Formation au Langage Cinématographique avec Thierry Odeyn

13.06 2015 /
11h>14h l'Université Populaire. Rue de la Victoire 26 - 1060 Bruxelles

For­ma­tion au Lan­gage Ciné­ma­to­gra­phique

Cycle consa­cré au mon­tage et à l’âge d’or du Ciné­ma Sovié­tique

Same­di 13 juin 2015 à 11h00 (jus­qu’à 14h)

à l’U­ni­ver­si­té Popu­laire de Bruxelles

Rue de la Vic­toire 26

1060 Bruxelles

Ana­ly­ser un film, c’est non seule­ment inter­ro­ger une conti­nui­té cohé­rente d’images et de sons géné­ra­trice de sens : que me dit-on ? Mais c’est aus­si inter­ro­ger les moyens uti­li­sés par le cinéaste pour la pro­duire : com­ment me le dit-on ?
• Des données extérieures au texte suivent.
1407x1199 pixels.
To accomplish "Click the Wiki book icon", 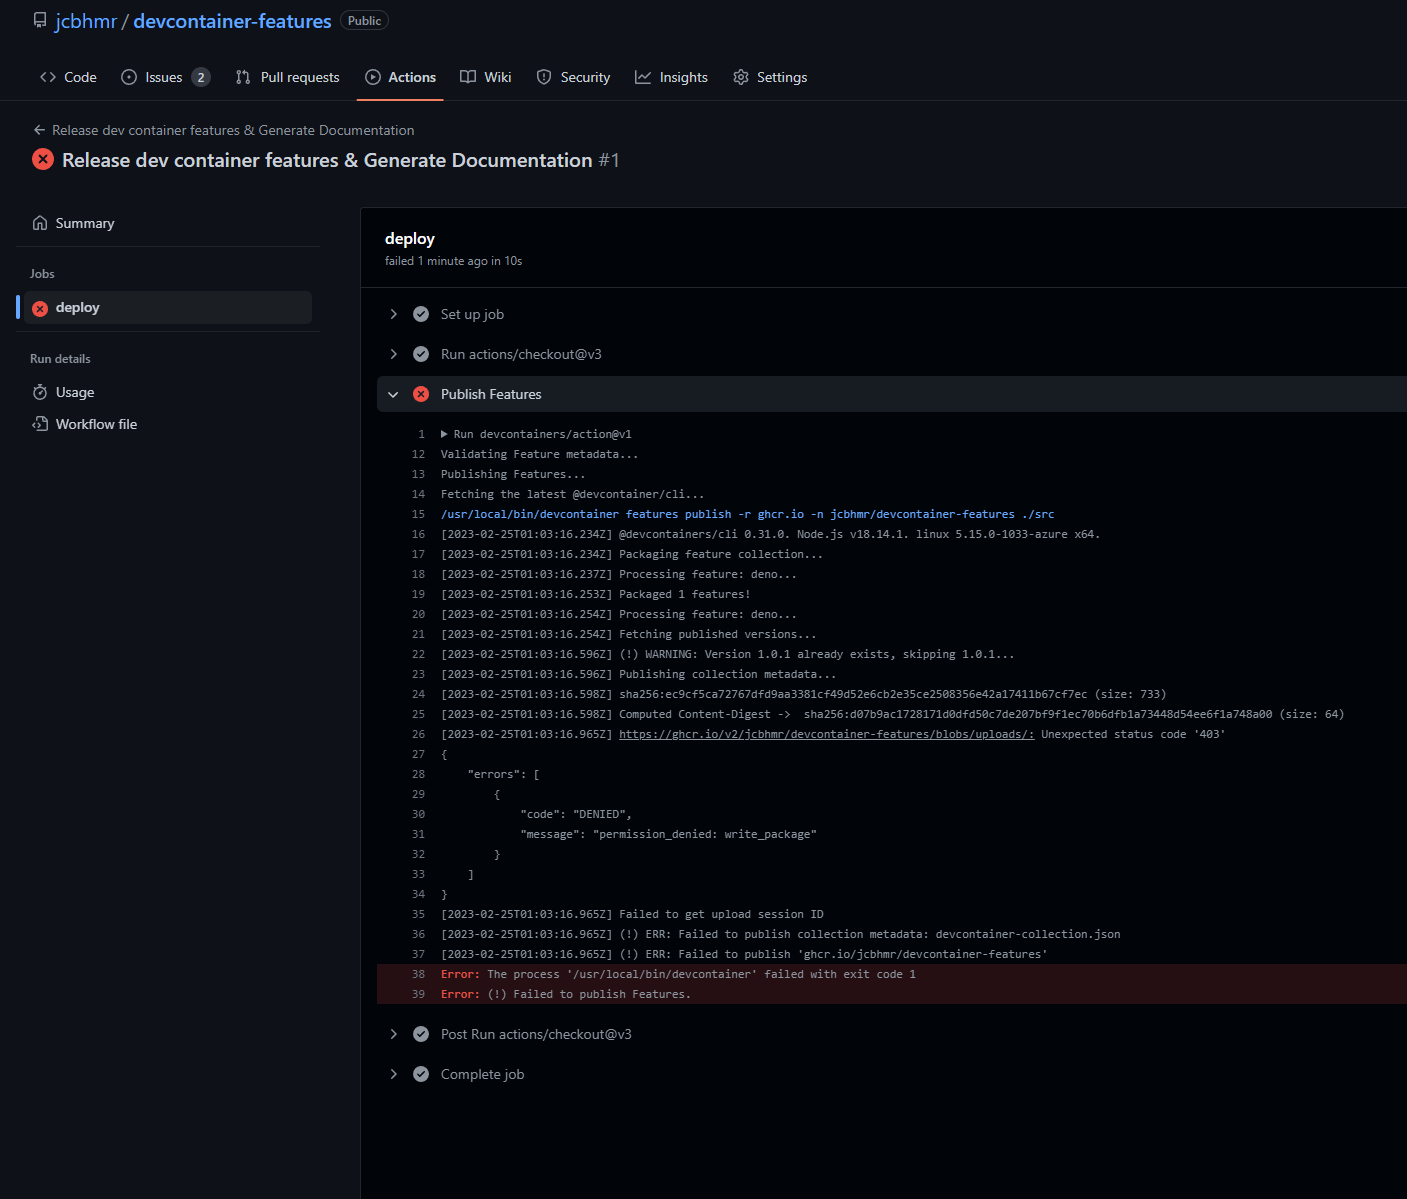I will [466, 77].
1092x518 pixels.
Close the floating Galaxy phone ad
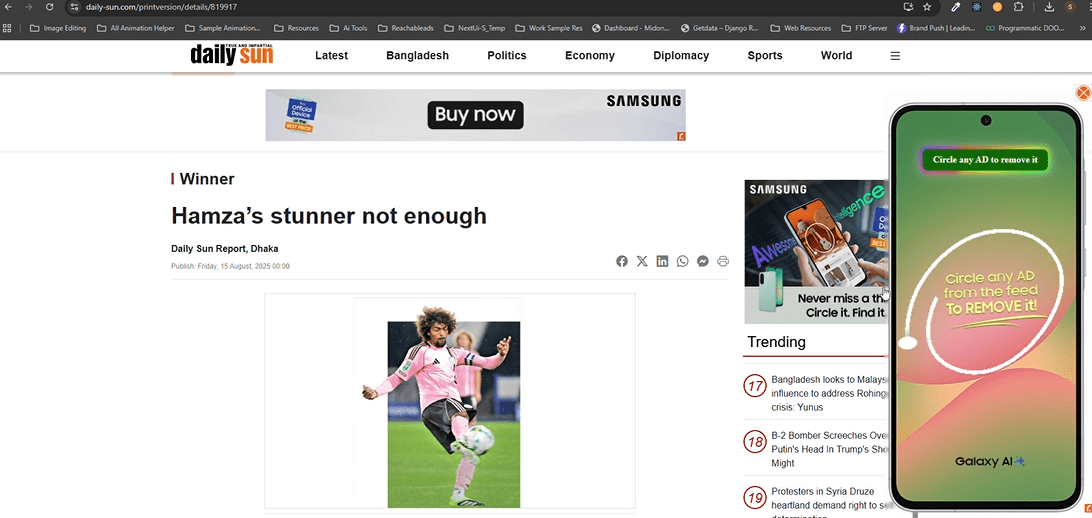point(1083,93)
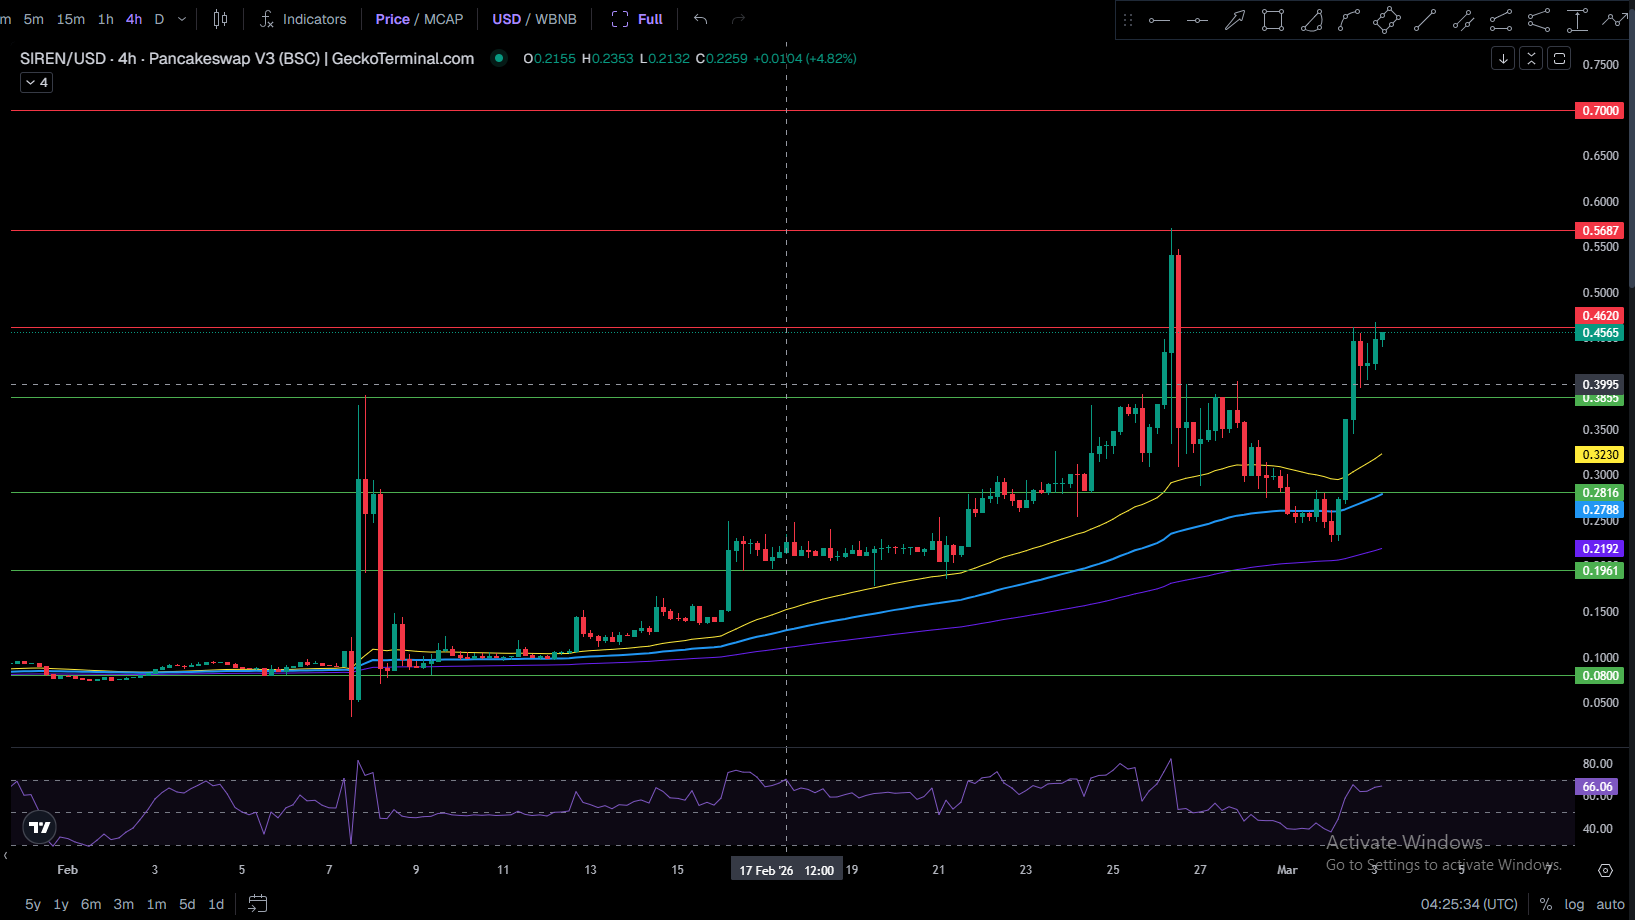Open the Indicators dialog

303,19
Au cours de ses années d’enseignement, Thier­ry Odeyn (pro­fes­seur de réa­li­sa­tion et d’analyse à l’Insas et à l’Ihecs) a “inven­té” une exi­gence du regard, une approche du réel lon­gue­ment réflé­chie qui a déjà for­mé plu­sieurs géné­ra­tions de cinéastes aux­quels il a incul­qué le désir de témoi­gner du monde. Sa démarche péda­go­gique est essen­tiel­le­ment basée sur l’apprentissage du regard, hors de toute conven­tion, de tout aca­dé­misme. Il faut, au préa­lable, se consti­tuer les fon­de­ments d’une mémoire ciné­ma­to­gra­phique, d’un héri­tage de réfé­rences et de réflexions qui per­met­tront ensuite aux futurs cinéastes et spec­ta­teurs d’inscrire leur propre démarche dans le pro­lon­ge­ment de celles de leurs aînés.
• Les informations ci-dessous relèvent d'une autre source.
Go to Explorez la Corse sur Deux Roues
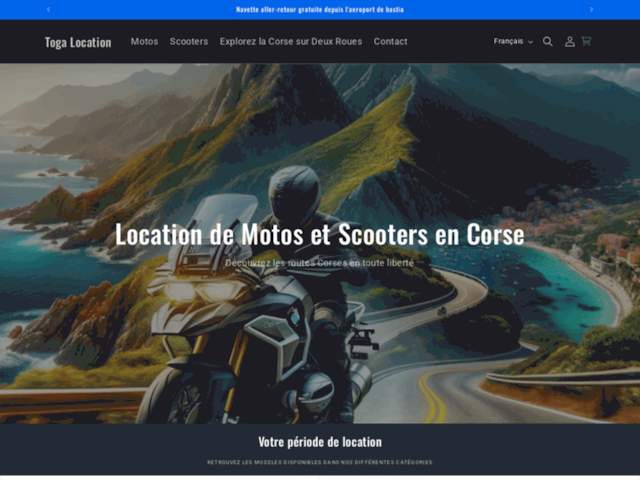640x480 pixels. (291, 42)
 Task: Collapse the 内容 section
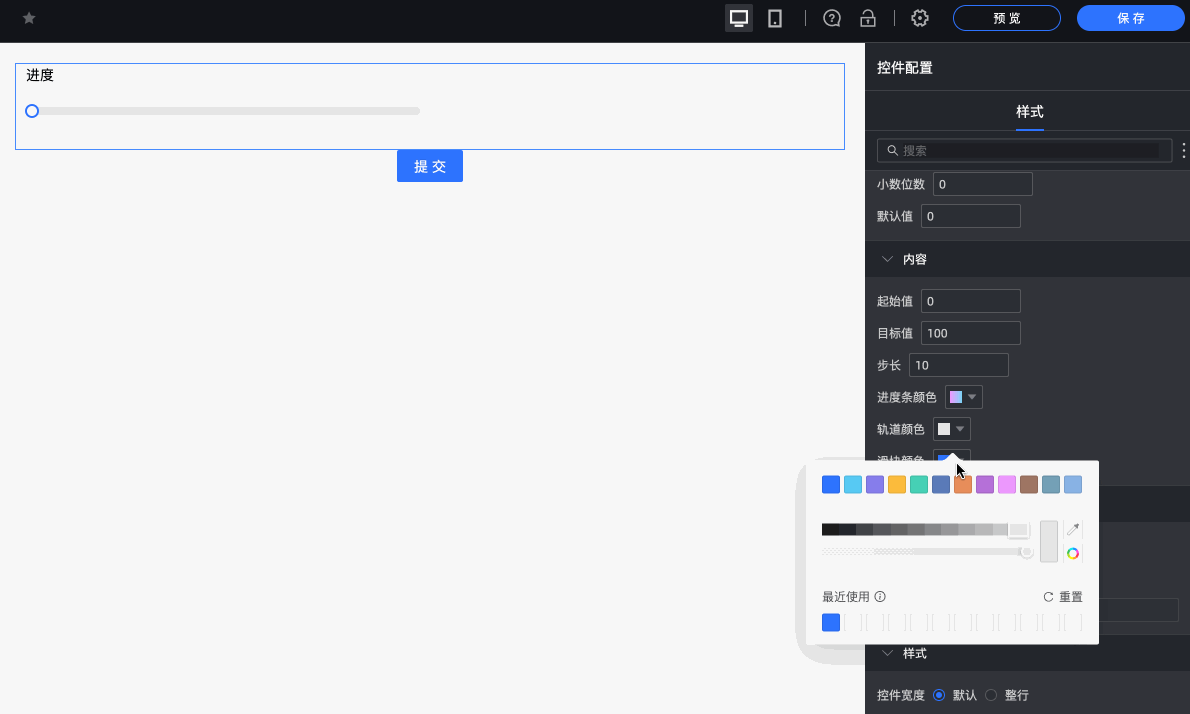pyautogui.click(x=887, y=259)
En alter­nant théo­rie et extraits de films, Thier­ry Odeyn pour­suit, ter­mine le cycle de modules de for­ma­tion enta­mé la sai­son der­nière.
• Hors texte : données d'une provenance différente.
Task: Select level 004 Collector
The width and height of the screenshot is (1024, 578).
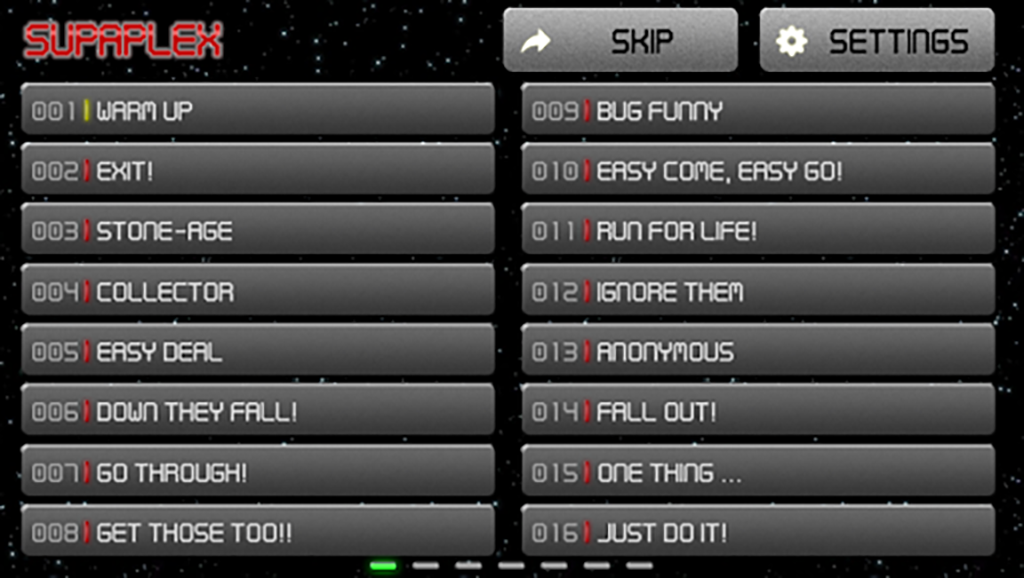Action: pyautogui.click(x=258, y=291)
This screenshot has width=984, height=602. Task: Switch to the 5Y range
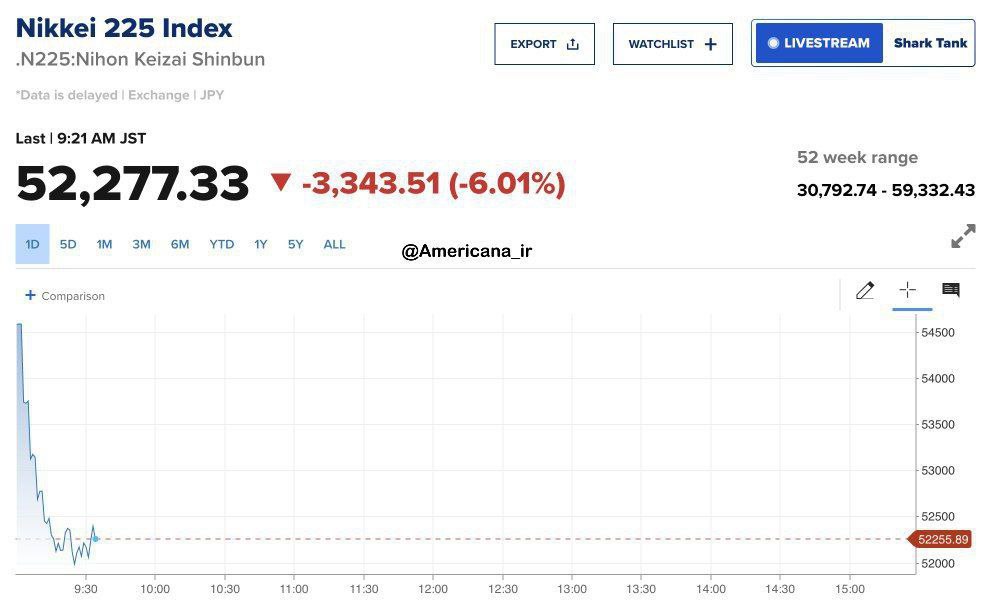pos(295,244)
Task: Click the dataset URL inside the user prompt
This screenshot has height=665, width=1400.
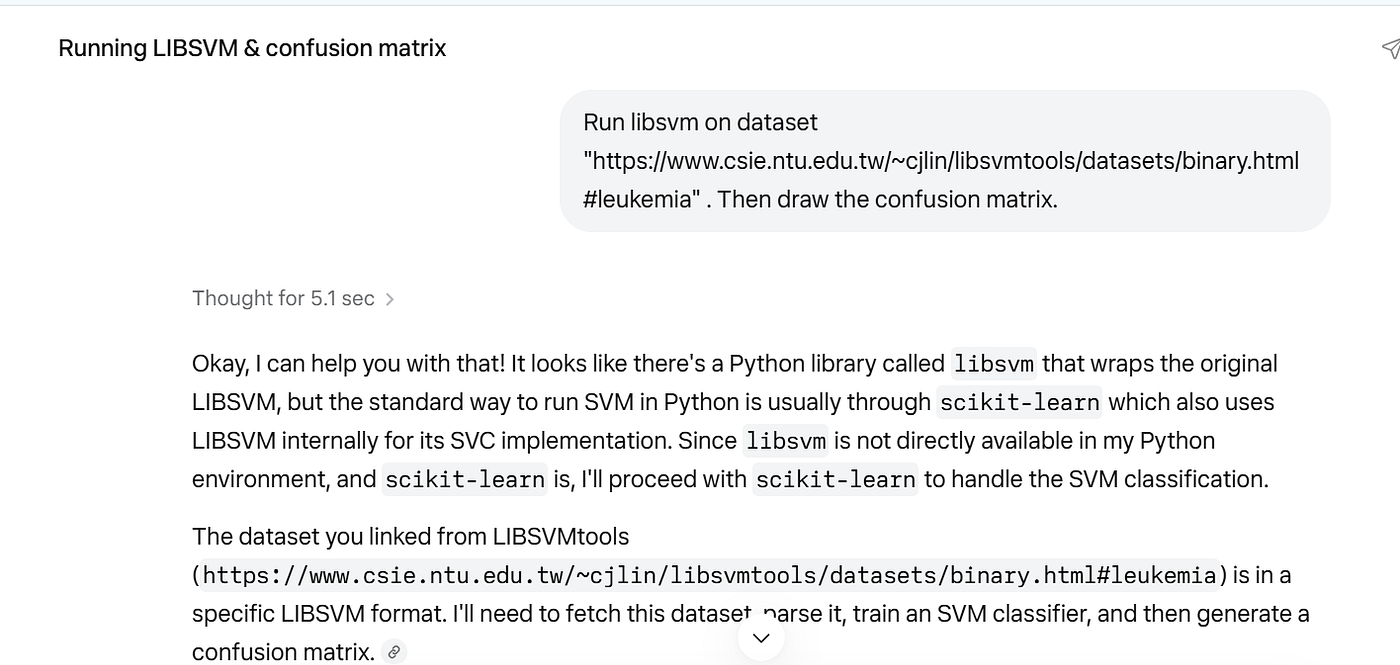Action: (941, 161)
Chaque module peut-être vu indé­pen­dament des autres, il n’est pas indis­pen­sable d’avoir assis­té aux séances pré­cé­dentes.


MISERE AU BORINAGE

Il nous parais­sait nécessaire, en cette période de festivités mon­toise, jusqu’à présent amnésique sur ce pan de son his­toire ouvrière, de rap­pe­ler les événements de 1932 et d’analyser le film « Bori­nage » sans doute le pre­mier film belge d’audience inter­na­tio­nale.

Extraits projetés :

- Bori­nage (J. IVENS et H. STORCK) — 1933

- Bori­nage (J. IVENS et H. STORCK) – 1934 ver­sion sonorisée en URSS

- Misère au Bori­nage (J. IVENS et H. STORCK) 1960 ver­sion sonorisée

- A cha­cun son bori­nage (W. Hudon) 1977

- Les enfants du Bori­nage ((P. Jean) 1999 — 1ère ver­sion courte

Hen­ri Storck, un met­teur en scène belge que je connais­sais en qua­lité de réalisateur docu­men­taire sérieux et hon­nête vint me pro­po­ser l’idée, ou plus précisément la néces­si­té d’un film. Il me racon­ta les événements qui s’étaient déroulés au Bori­nage en 1932 pen­dant mon absence. En juin les patrons miniers belges avaient imposé une réduction sala­riale de 5%.
Le lun­di 27 juin, 15.000 mineurs borains étaient en grève et le 7 juillet, il y avait 30.000 grévistes au Bori­nage et 15.000 dans la région du Centre et de Char­le­roi. L’état de siège était décrété à Mons, Char­le­roi et Liège ; des véhicules blindés patrouillaient dans les rues ; les gen­darmes inter­ve­naient, casqués et baïonnette au canon ; des sol­dats armés sta­tion­naient dans le bas­sin houiller et les ras­sem­ble­ments de plus de 5 per­sonnes étaient inter­dits en rue.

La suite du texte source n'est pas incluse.